**Activity**
Resume the passage about the young Charles Darwin and his turn toward natural science, continuing directly after its final sentence.

**Passage for review**
((

Well, we laugh. But…if we take this obsession with dressing the part, with being prepared for every eventuality, as mere stupidity, blindness to the empirical, we make, I think, a grave—or rather a frivolous—mistake about our ancestors; because it was men not unlike Charles, and as overdressed and overequipped as he was that day, who laid the foundations of all our modern science. Their folly in that direction was no more than a symptom of their seriousness in a much more important one. They sensed that current accounts of the world were inadequate; that they had allowed their windows on reality to become smeared by convention, religion, social stagnation; they
knew, in short, that they had things to discover, and that the discovery was of the utmost importance to the future of man.

His disinterest in more formal studies notwithstanding, these pursuits brought Darwin into close contact with other naturalists, notably professors Henslow and Sedgwick. He became a part of their coteries, joined them for field trips, attended Henslow's soirées. He began to feel his true calling, whether it was something that could be properly considered a profession or not. He began, with considerable excitement, to think of himself as a scientist. He read of naturalists who had ranged far beyond the fen country around Cambridge: von Humboldt's account of his adventures in Tenerife and Brazil inflamed his imagination. He longed to travel.

 

Darwin got the news of the voyage around the world after walking
across north Wales for three weeks on a geological tour with Cambridge Professor Adam Sedgwick, who was hoping to correct and add to George Greenough's 1820 map of the geology of England and Wales. He had invited young Darwin along to help him, and also to give Darwin a chance at some practical field geologizing before the Tenerife expedition that he liked to talk about.

))

**Extracted entries**

((

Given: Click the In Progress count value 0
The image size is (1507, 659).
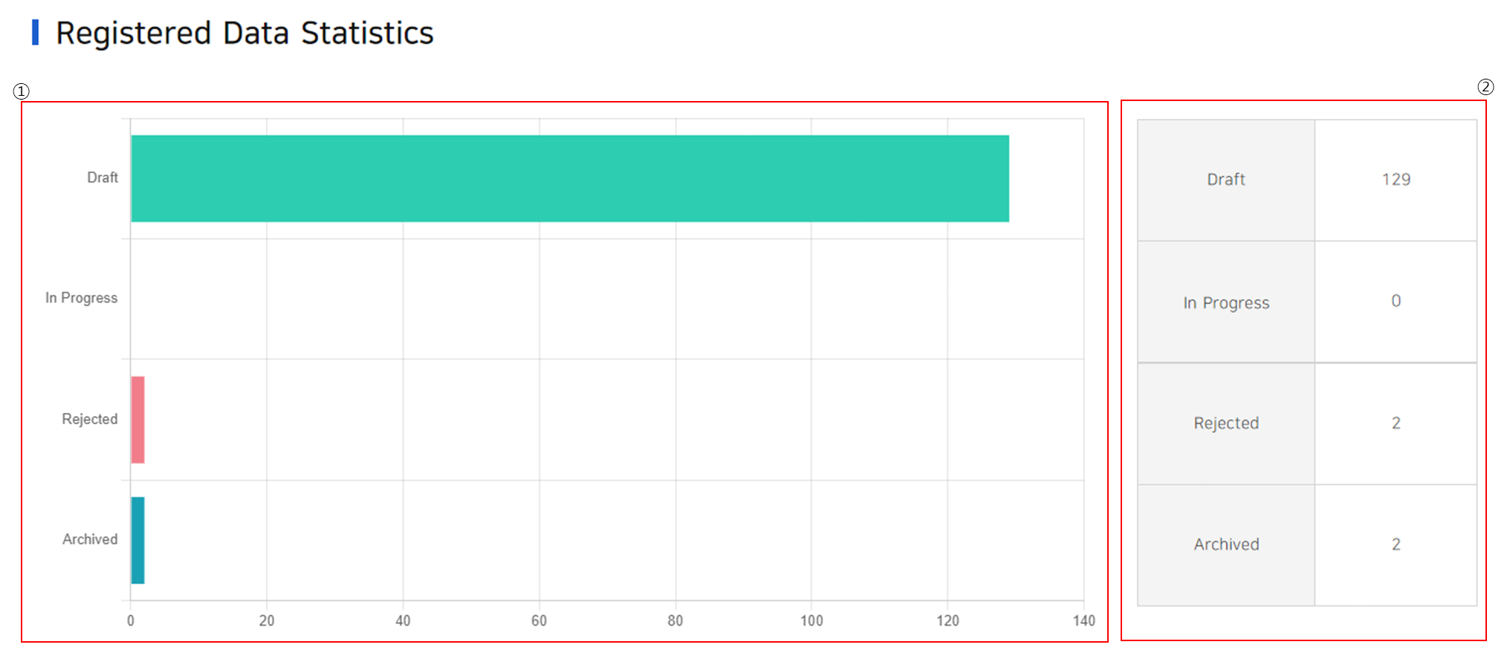Looking at the screenshot, I should (x=1396, y=301).
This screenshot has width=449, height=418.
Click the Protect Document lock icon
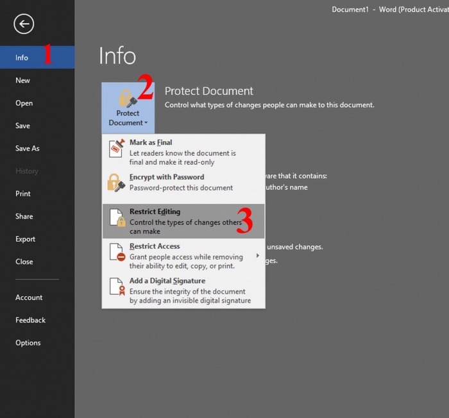(126, 98)
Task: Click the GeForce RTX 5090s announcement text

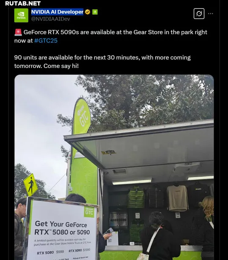Action: tap(111, 36)
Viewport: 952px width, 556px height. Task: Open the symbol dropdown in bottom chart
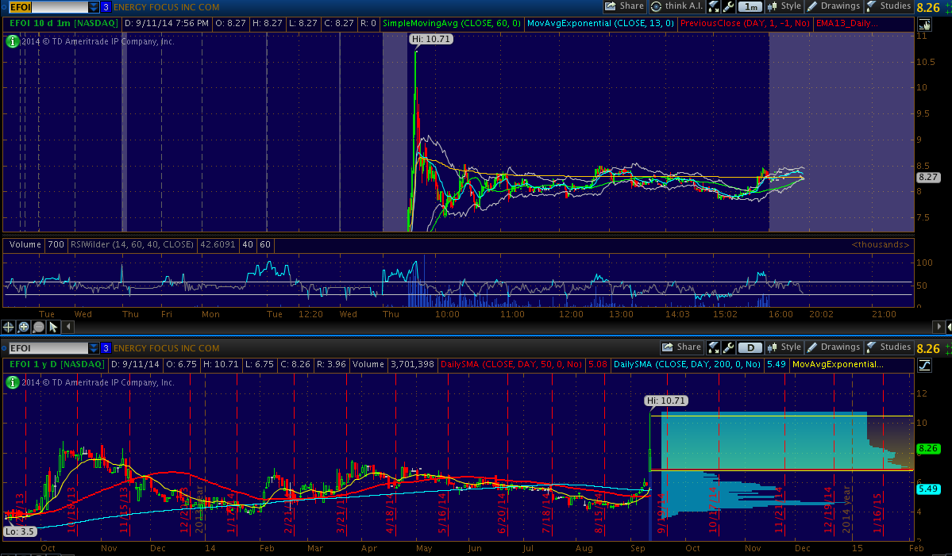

))

**Output below**
The two left from Darwin's family home in Shrewsbury on August 5th, riding in Sedgwick's carriage to Llangollen in north Wales. From there they walked along the bald rock-rimmed Vale of Clwyd toward Caernarvon on the coast. At Saint Asaph, Sedgwick sent Darwin off on his own to look for signs of a stratum of Old Red Sandstone shown on Greenough's map. When they met up again that evening in Colwyn, neither had seen a trace of Old Red. Sedgwick told Darwin that the structure of the Vale of Clwyd would now be revised on the basis of their work. Impressed and grateful for Sedgwick's trust in him, Darwin was “exceedingly proud.”

He returned to his family home, The Mount, on August 29, to find a note from Henslow accompanying the now dog-eared letter from George Peacock. The invitation was breathtaking; it laid before Darwin opportunities that his training in natural science was only beginning to enable him to imagine. At a stroke it eclipsed von Humboldt's Tenerife and Brazil. As a peruser of traveling books, he had probably also seen an edition of Captain James Cook's accounts of his circumnavigations, with drawings and watercolors by his expedition artists William Hodges and John Webber. These (which may be seen today in the National Maritime Museum in Greenwich, England) portray the Englishmen's idealized views of the noble savages amid the sylvan sublimities of their natural settings in Polynesia and the remote, majestic fjordland of New Zealand—Paradise about to be lost—at the moment of contact with Europeans. Here Man and Nature were believed to still exist in the Edenic state, and fifty years after Cook the untrammeled world was thought to be—and surely was—a naturalist's paradise.